Per favore, estrai dalla recensione di Mare aperto il passo che comincia con "Nella recensione al suo" e finisce con "buio cede (…)", copiandolo senza alcuna modifica.

#### [Brano da leggere]
* * *
Nel recente intervento di Milo De Angelis pubblicato su questa rivista, l’autore scrive, sorprendentemente, che il mare e Dio non hanno nutrito la sua poesia.
Nella recensione all’antologia La consolazione della poesia, qui pubblicata, Rondoni suggerisce che “occorrerebbe partire da prodigio del vivente, dallo stupore rinnovato per l’essere”.
Al centro dell’ultimo libro di Pietro Federico, Mare aperto (Nino Aragno editore, con una nota di Umberto Piersanti) ci sono proprio il mare, Dio e lo stupore.
Nella recensione al suo primo libro, più di dieci anni fa, avevo scritto che Pietro era un poeta felice, di una felicità dovuta alla giovinezza. Ora è arrivata la maturità: la famiglia, la responsabilità. È cominciata una nuova pensosità, si sono allargati gli orizzonti, fino all’America. Ha attraversato il mare aperto, lo sta attraversando, con una ragazza americana, sua moglie, e una bambina di nome Florence.
Una sezione del libro, Il primo mattino del mondo, è scritta in inglese. Dalla poesia che dà il nome alla sezione, nella traduzione di Antonella Berni.
Come bambini che disegnano piano, tratto dopo tratto,
l’alba sale all’orizzonte e il buio cede (…)
Tua madre dorme e i suoi capelli
e l’aria, l’albero di Natale,
le cime degli alberi fuori, e me
siamo tutti mossi da qualcosa di più che dal vento,
dal vento della luce.
Più niente è non nato, o ferito.
E io sono Adamo di fronte al mondo.
Sorge l’alba, il poeta guarda la moglie incinta, gli alberi, il vento, e si sente come Adamo, si sente stupito: tutto gli è dato, tutto è salvato.
Commuove lo sguardo dell’autore sulla donna amata.
Ti guardo dalla piazza.
Sei affacciata a una terrazza panoramica.
Ti si raduna sulla fronte una luce astronomica.
La tua anima sembra l’unica
come una polena sulla prua.
(…) Guardi negli anni e nella luce.
* * *
#### [Voci estratte]

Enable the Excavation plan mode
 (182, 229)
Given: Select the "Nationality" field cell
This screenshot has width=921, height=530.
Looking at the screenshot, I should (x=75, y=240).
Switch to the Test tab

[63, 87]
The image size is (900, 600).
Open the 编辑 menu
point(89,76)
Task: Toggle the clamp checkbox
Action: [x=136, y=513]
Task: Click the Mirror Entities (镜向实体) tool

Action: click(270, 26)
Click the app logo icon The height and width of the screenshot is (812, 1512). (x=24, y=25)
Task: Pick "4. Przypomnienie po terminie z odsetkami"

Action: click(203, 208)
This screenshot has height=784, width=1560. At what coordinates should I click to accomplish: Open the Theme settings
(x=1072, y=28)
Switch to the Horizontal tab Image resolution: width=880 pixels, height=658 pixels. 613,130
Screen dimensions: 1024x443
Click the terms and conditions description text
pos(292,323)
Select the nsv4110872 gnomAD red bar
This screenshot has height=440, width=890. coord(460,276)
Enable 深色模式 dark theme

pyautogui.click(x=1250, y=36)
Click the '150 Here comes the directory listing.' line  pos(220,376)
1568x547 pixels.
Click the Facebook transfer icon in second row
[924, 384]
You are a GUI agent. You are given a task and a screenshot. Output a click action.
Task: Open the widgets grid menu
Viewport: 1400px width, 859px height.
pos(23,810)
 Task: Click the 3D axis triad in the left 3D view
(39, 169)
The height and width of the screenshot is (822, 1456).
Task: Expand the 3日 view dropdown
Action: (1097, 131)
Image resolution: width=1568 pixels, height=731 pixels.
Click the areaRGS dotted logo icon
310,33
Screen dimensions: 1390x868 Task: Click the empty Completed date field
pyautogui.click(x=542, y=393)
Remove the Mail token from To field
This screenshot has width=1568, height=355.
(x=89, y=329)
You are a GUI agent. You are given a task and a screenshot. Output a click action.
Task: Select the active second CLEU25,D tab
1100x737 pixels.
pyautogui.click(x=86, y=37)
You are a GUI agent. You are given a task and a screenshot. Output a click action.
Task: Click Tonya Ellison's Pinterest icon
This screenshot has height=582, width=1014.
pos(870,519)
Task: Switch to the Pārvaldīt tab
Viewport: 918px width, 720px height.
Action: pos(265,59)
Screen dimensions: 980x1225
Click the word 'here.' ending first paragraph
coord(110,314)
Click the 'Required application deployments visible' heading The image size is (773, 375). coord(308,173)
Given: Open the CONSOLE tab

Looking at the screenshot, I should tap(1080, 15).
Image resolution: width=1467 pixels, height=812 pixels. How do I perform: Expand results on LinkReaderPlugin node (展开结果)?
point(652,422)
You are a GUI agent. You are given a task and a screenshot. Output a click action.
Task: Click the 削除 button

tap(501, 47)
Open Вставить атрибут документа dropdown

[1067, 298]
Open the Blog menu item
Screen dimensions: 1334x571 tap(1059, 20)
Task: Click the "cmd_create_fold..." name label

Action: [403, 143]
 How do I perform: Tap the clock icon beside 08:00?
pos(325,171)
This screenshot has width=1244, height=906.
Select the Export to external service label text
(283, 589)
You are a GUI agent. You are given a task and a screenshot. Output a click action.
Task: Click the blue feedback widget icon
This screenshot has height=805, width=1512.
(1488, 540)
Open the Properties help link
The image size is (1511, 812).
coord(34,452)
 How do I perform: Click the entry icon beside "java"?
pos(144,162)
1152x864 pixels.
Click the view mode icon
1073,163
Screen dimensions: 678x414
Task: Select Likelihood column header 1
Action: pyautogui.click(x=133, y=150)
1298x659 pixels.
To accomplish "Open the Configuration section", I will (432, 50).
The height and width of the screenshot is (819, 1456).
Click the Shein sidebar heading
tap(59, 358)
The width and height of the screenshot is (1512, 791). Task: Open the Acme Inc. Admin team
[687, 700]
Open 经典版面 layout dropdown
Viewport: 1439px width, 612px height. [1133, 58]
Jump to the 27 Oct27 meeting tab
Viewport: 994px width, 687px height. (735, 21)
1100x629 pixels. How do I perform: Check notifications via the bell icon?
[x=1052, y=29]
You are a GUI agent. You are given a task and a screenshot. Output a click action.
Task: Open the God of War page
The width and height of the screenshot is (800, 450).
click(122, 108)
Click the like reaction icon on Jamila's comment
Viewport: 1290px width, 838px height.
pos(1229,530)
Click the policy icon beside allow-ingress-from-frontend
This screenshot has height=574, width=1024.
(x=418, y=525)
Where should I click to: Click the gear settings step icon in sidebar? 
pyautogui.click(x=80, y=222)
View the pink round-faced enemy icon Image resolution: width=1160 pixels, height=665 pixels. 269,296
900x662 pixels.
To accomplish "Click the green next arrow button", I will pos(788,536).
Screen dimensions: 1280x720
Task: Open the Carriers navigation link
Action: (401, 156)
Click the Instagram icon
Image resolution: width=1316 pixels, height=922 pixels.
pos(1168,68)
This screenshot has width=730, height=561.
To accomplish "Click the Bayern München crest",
* * *
#### [Risposta corretta]
Nella recensione al suo primo libro, più di dieci anni fa, avevo scritto che Pietro era un poeta felice, di una felicità dovuta alla giovinezza. Ora è arrivata la maturità: la famiglia, la responsabilità. È cominciata una nuova pensosità, si sono allargati gli orizzonti, fino all’America. Ha attraversato il mare aperto, lo sta attraversando, con una ragazza americana, sua moglie, e una bambina di nome Florence.
Una sezione del libro, Il primo mattino del mondo, è scritta in inglese. Dalla poesia che dà il nome alla sezione, nella traduzione di Antonella Berni.
Come bambini che disegnano piano, tratto dopo tratto,
l’alba sale all’orizzonte e il buio cede (…)